Kits for making hard cider that are available online generally include basic essentials such as a fermenter and airlock but beginners quickly outgrow these setups. For someone looking to make a decent size batch and have more control over their homemade cider, they need to start with the right equipment. The best part is, it doesn’t cost much more than some of the basic cider starter kits.
The 4 pieces of equipment below are everything you need to get started making cider in 5-gallon batches and will allow you to grow without spending a ton of money. This equipment can also be used for brewing beer or making wine and mead.
Home Cider Making’s Starter Setup
5 – 6.5 Gallon Fermenter
A 5 gallon fermenter will allow you to experiment with different size batches and gives you room to grow. Many kits come with a one-gallon carboy that will quickly be outgrown and leave you waiting to make your next batch. Going with a larger fermenter allows you to make a one-gallon test batch or a 5 gallon batch or anything in between.
Fermenting cider with a lot of extra room (headspace) in the fermenter is not a problem as that space will be filled with CO2 as fermentation begins. So going with a bigger fermenter is not an issue.
However, you will want to transfer the fermented cider into a container with minimal headspace after active fermentation has stopped to limit oxygen exposure. This can be a smaller bucket for if you choose to bulk age the cider or straight to bottles.
My fermenter of choice is an Ale Pale that is made from food-safe plastic. Because the lid of the bucket comes off, it is easy to clean, unlike glass carboys. The plastic fermenter is also much cheaper, lighter than glass and won’t break.
Having a second bucket on hand, or a stockpot large enough to hold your batch is also convenient for aging or preparing to bottle.
An airlock is a very simple device that keeps the good in and the bad out. There are two different types and both work great. The first is an S lock and the second is called a three-piece airlock. Both airlocks allow CO2 to escape from the fermenter while keeping bacteria, mold, and bugs out of your precious batch of cider.
Some guides online suggest using many different substitutes such as cheesecloth or even balloons. For just a couple of bucks, play it safe and get a proper airlock and protect your expensive cider from contamination.
Most beginner hard cider kits will not include a very important tool, the hydrometer. I suspect this is to make the kit cheaper but without a hydrometer, the cider maker will have no idea how their cider is fermenting or the expected ABV.
A hydrometer is pretty cheap and it allows you to gather real data about your fermentation so you can make better cider. It’s definitely worth it.
Once your cider is finished fermenting, it will need to be taken off of the lees, or yeast. Using a siphon to transfer the hard cider into a clean fermenter for aging or to bottles allows you to leave the sediment behind.
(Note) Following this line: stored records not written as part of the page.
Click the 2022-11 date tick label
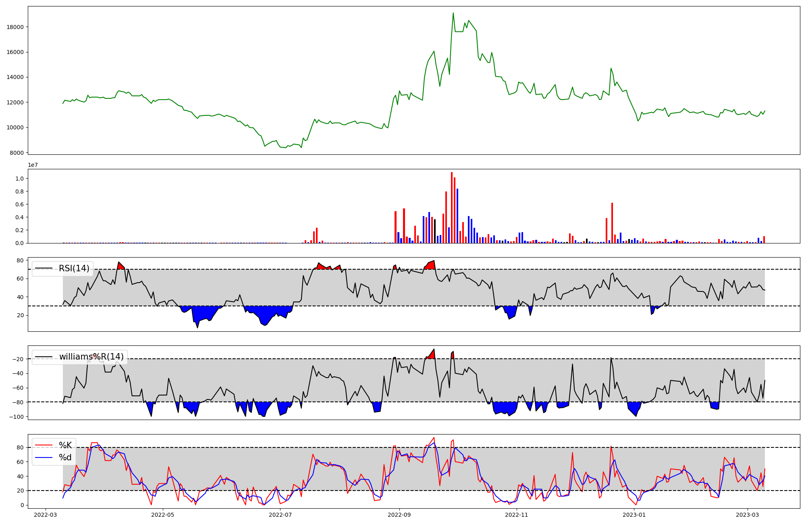Viewport: 806px width, 524px height. (517, 515)
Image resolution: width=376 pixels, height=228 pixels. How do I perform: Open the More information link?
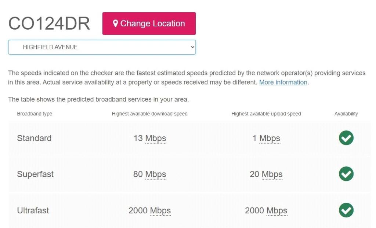pyautogui.click(x=283, y=82)
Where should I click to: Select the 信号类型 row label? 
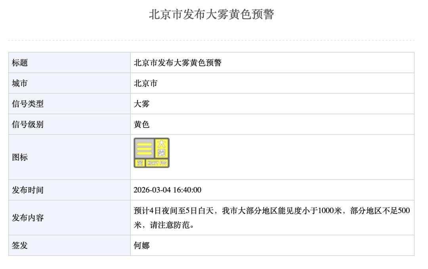pos(28,104)
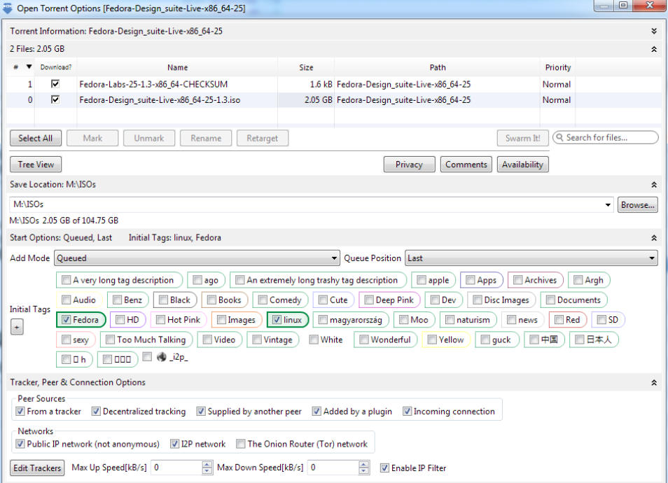The height and width of the screenshot is (483, 668).
Task: Click the _i2p_ tag globe icon
Action: pyautogui.click(x=160, y=357)
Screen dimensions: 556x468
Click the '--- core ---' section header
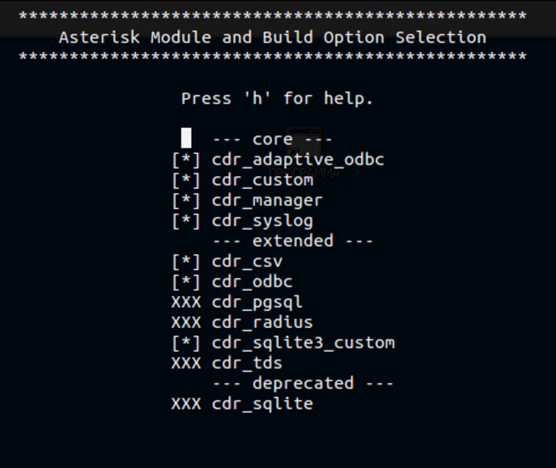coord(272,139)
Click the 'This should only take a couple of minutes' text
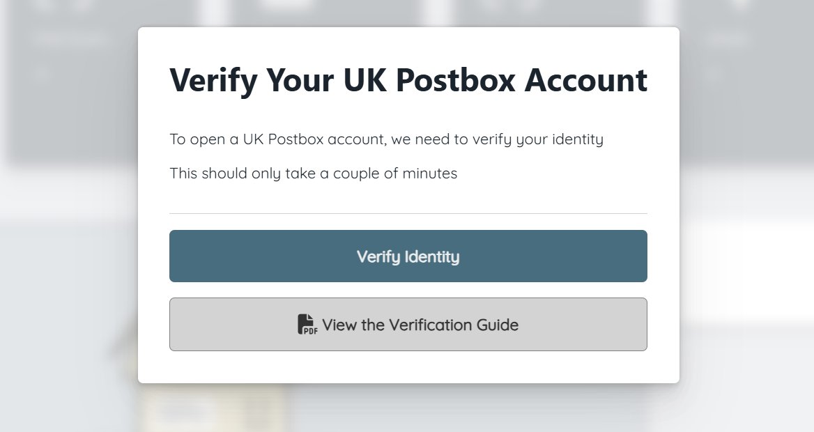 coord(314,173)
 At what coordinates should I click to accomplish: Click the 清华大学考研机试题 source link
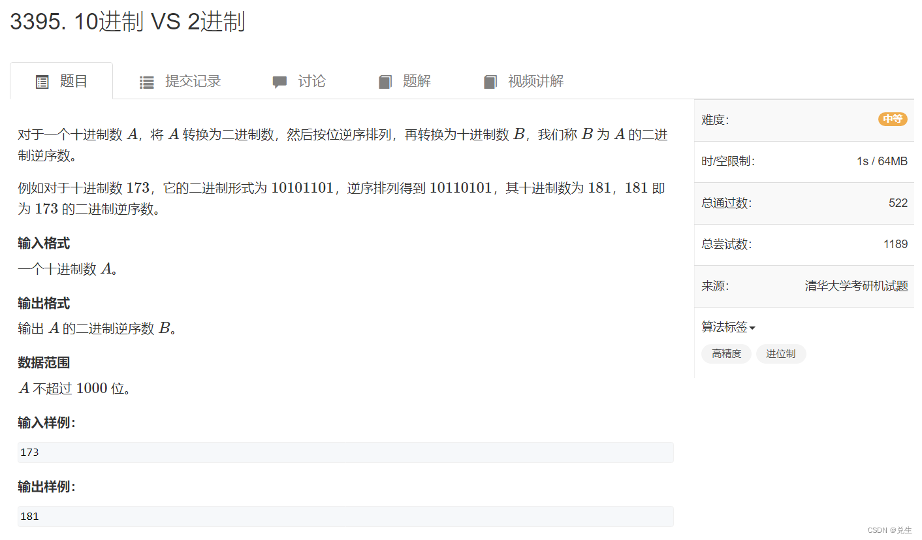[856, 285]
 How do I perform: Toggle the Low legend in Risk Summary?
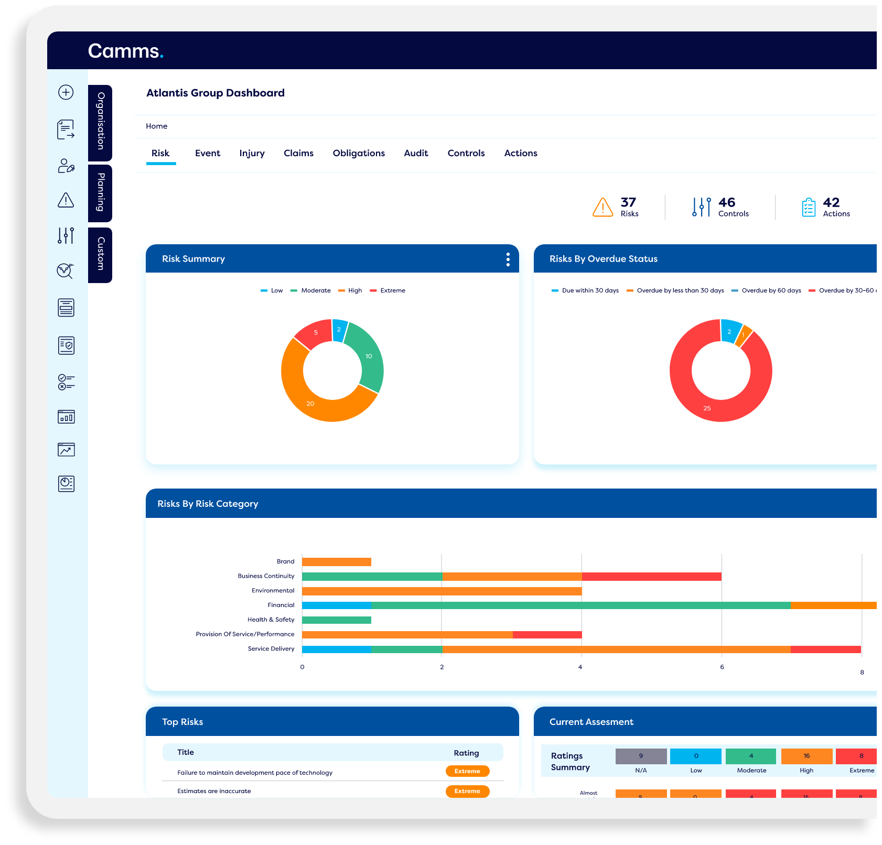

This makes it easier for the hard cider to clear and reduces the chance of oxidation that can happen when the cider is poured.
I like to use an auto siphon that is extremely easy to use. Simply give it a couple of pumps and the cider will be flowing.
Bottles and Capper
Bottling finished cider is a simple and low cost method to preserve and carbonate your cider (compared to kegging). Finished cider needs to be stored in an air free environment to prevent oxidation and the vessel must withstand pressure if you wish to carbonate.
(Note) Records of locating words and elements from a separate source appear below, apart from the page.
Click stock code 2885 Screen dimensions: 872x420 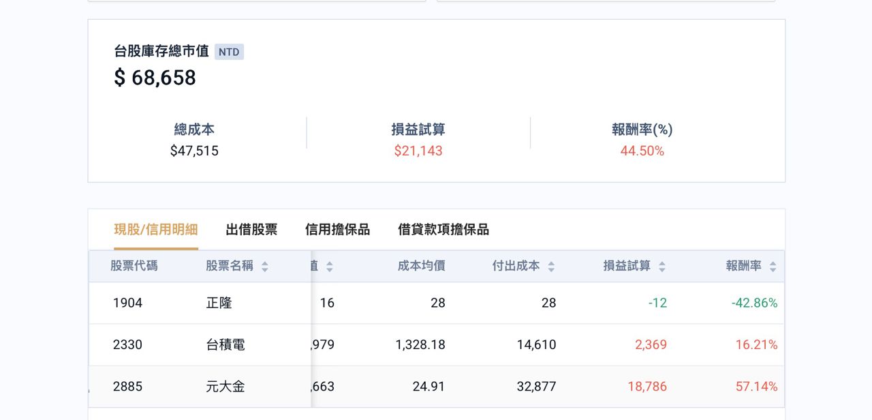[127, 387]
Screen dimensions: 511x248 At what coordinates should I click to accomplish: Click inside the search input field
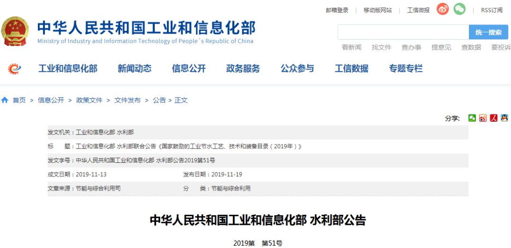click(x=403, y=32)
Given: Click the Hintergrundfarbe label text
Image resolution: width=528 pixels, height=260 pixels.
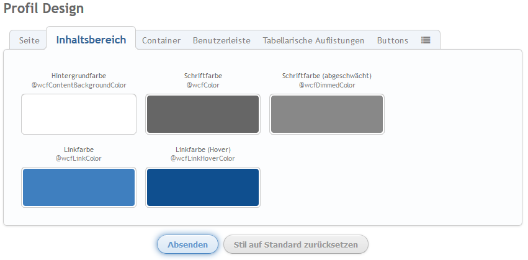Looking at the screenshot, I should pyautogui.click(x=79, y=76).

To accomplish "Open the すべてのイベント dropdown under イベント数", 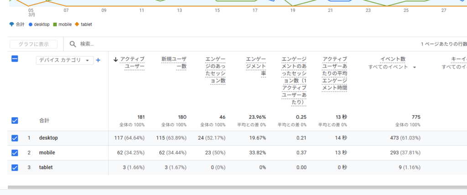I will (x=392, y=67).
When I began, I reused clean and sanitized beer bottles (pry off cap style only) and would recap them using a capper and new crown caps.
Flip top bottles are also great for bottling cider and do not require a capping tool. Just fill with cider, flip the top and they are ready for storage. These bottles can be hard to find used but luckily most home brewing shops carry them and they are also readily available online.
Don’t forget about sanitation!
Although homebrewing cleaners and sanitizers and not technically a piece of equipment per say, they are just as important. Anything that will be used in the fermentation of cider will need to be properly cleaned and sanitized to limit the risk of infections.
For a detailed guide on cleaning and sanitizing brewing equipment, check out this post.
And that’s it!
For a simple cider making kit, this is all you need to get started. You can always add more in the future as you take on new challenges in your cider making journey!